Wednesday, May 19, 2010

KAL Cooking Week 1

Tonight, Laur, Kends and I had our inaugural weekly cooking date. Kends took 10 weeks of cooking lessons while in Mexico. He came back excited to show us all his new cooking skills. First on the menu: OCTOPI.

I knew this was going to be an adventure from the get-go when Kends calls me with bad news: his local grocery store ran out of octopi and squid ink! They said they are typically in stock but happened to run out on this particular day. It must be that time of year when everybody's craving octosquid.


We called around to 4 different grocery stores and finally found it at a store 15 minutes from my house. I went on the octopi run ... totally clueless on how to shop for octopi. Do I buy it in a can? Are we getting mini octopi? Do I ask the fishmonger to cut it? Can I get octopi filets? Kends said 1 kilo would be sufficient and that we wanted to buy a whole, large octopus. Unfortunately, we were not able to locate any squid ink.

Laur has been holding down the fort, preparing it for octo-fest. She is ...estatic to see that we got whole octopi - tentacles and all! Kends seems to be very pleased with the goods while Laur takes a little time to warm up to the little guys.
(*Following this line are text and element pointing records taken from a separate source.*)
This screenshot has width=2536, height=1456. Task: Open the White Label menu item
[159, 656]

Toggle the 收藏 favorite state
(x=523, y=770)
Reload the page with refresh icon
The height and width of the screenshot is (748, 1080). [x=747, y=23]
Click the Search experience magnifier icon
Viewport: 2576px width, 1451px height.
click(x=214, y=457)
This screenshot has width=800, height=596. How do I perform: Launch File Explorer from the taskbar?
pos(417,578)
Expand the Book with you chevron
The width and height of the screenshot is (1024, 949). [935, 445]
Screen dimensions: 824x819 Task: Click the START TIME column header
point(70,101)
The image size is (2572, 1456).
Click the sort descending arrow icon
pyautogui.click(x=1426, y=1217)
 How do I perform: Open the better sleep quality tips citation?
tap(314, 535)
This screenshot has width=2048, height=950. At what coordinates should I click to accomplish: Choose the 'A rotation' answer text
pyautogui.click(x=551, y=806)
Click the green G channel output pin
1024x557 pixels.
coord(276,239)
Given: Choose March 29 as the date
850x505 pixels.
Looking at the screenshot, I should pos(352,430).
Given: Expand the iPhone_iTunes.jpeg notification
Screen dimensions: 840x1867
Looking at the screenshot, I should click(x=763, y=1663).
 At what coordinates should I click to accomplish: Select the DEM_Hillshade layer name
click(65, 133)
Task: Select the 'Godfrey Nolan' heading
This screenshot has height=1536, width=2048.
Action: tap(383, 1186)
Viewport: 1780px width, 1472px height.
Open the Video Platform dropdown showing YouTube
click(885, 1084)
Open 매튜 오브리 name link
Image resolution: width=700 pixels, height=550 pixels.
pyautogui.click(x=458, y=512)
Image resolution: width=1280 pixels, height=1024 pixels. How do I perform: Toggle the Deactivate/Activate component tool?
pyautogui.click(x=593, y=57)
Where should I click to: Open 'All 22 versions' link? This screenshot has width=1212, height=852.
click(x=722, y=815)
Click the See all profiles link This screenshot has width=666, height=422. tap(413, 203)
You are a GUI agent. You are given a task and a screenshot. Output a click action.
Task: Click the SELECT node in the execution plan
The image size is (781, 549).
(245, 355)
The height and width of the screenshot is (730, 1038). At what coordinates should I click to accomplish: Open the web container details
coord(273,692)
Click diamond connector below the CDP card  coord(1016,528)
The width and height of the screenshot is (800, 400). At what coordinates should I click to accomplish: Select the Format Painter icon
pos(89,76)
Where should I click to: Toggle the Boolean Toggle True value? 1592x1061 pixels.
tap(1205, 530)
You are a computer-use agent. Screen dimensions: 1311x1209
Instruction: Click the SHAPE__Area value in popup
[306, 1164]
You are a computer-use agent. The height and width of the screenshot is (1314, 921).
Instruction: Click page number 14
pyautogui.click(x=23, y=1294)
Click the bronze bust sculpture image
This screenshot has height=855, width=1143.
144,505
Laur was the master veggie cutter while Kends meticulously followed his bilingual Spanish-English recipe. Some choice words from his translation from his Spanish-speaking cooking teacher:

Preparacion
1. Cut off part of octopus with eyes
  • Push out teeth with thumbs
  • Stick finger through mouth, out head, and make sure nothing left
  • Clean the octopus with salt - scrub it like clothes, wash with water and do this 3 times
  • Before putting octopus in water, place in once, take out, in a second time, take out, and in a third time and leave it with boiling water, 2 dientes of ajo and a little onion and salt and cook for 15-20 minutes
Luckily the fishmonger had already detoothed/eyeballed the octopus and Kends let it go with just one washing. Here they are demonstrating proper octopi technique:


Sadly we slightly overcooked the octopi, but look at how curly the tentacles get:


There was a few onion-induced tears shed, neosporin/bandaid action and frantic chopping going on.. a high action meal for sure. Totally worth it though - the finished product was a success! I even got my anti-seafood roommate to try some & she said it tasted way better than she expected. I think she actually used the word "edible" to describe the octopus, while not a glowing review, it's something!


Kends made sure to show us the proper way to use the end of the curly tentacles to add some pizazz to the dish, ha.